A years-long headache for Zurich's cultural memory institutions moved closer to a practical fix this week, as ETH Zurich's Visual Computing Group confirmed that its duplicate-detection pipeline has entered live testing across three partner archives in the city. The system, built on perceptual hashing and neural embedding comparison, is designed to flag near-identical images that differ only by cropping, colour correction or file format — the kind of clutter that has quietly ballooned inside municipal and institutional image libraries for more than a decade.
The problem is more costly than it sounds. When the same photograph exists in a database under five slightly different filenames, every downstream system — from public search portals to rights-management software — either has to process all five copies or risks surfacing the wrong version. For institutions managing tens of thousands of images, that overhead compounds quickly. The timing matters now because several Zurich organisations are midway through major digitisation pushes, and cleaning house before those projects finish is considerably cheaper than doing it afterwards.
Who Is Affected and Where
Two organisations confirmed as testing partners this week are the Zentralbibliothek Zürich on Zähringerplatz and the Stadt Zürich's own digital asset management unit, which oversees the photographic holdings of the Stadtarchiv on Neumarkt. Both institutions have collections that run into the hundreds of thousands of image files accumulated since the early days of digital photography in the mid-1990s.

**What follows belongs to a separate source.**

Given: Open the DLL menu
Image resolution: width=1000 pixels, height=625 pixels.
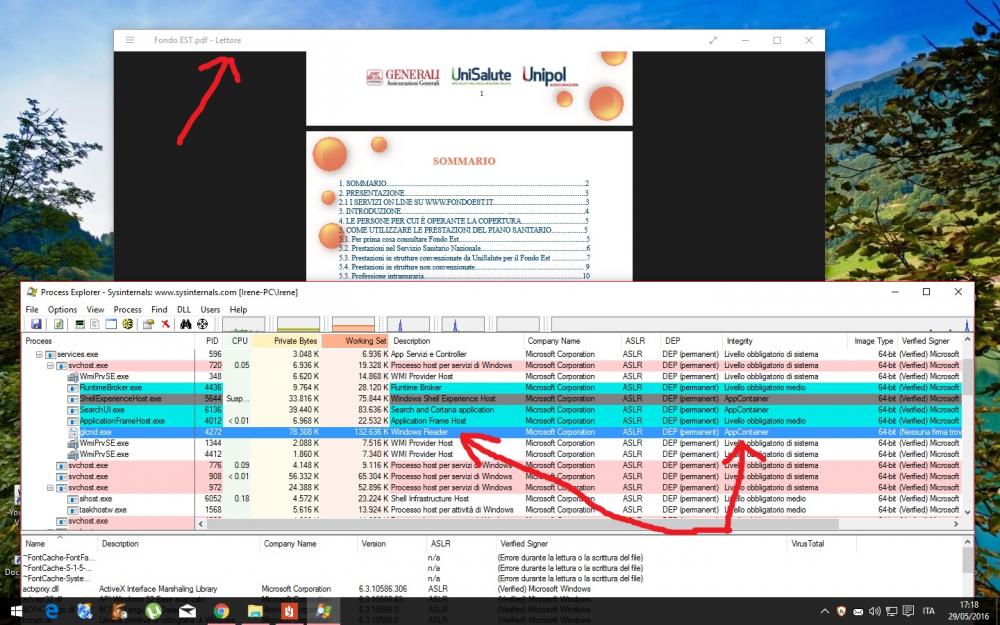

Staff at the Zentralbibliothek have reportedly been dealing with a manual review backlog since at least 2023, when a migration to a new content management system surfaced a larger-than-expected number of near-duplicate scans from the same original prints.
The Museum für Gestaltung, located at Ausstellungsstrasse 60 in Zürich West, is also understood to be monitoring the ETH project with interest, given its design collection spans both digitised analogue photographs and born-digital material from more recent acquisitions. The museum has not confirmed a formal partnership with the ETH group at this stage.
The technical core of the ETH tool is not new in principle — perceptual hashing has existed since at least 2004 — but the current iteration layers a secondary comparison using image embeddings generated by a convolutional neural network fine-tuned on archival photography. That combination is what allows the system to catch duplicates that were rescanned at higher resolution or converted from TIFF to JPEG, which simpler hash-only approaches miss entirely.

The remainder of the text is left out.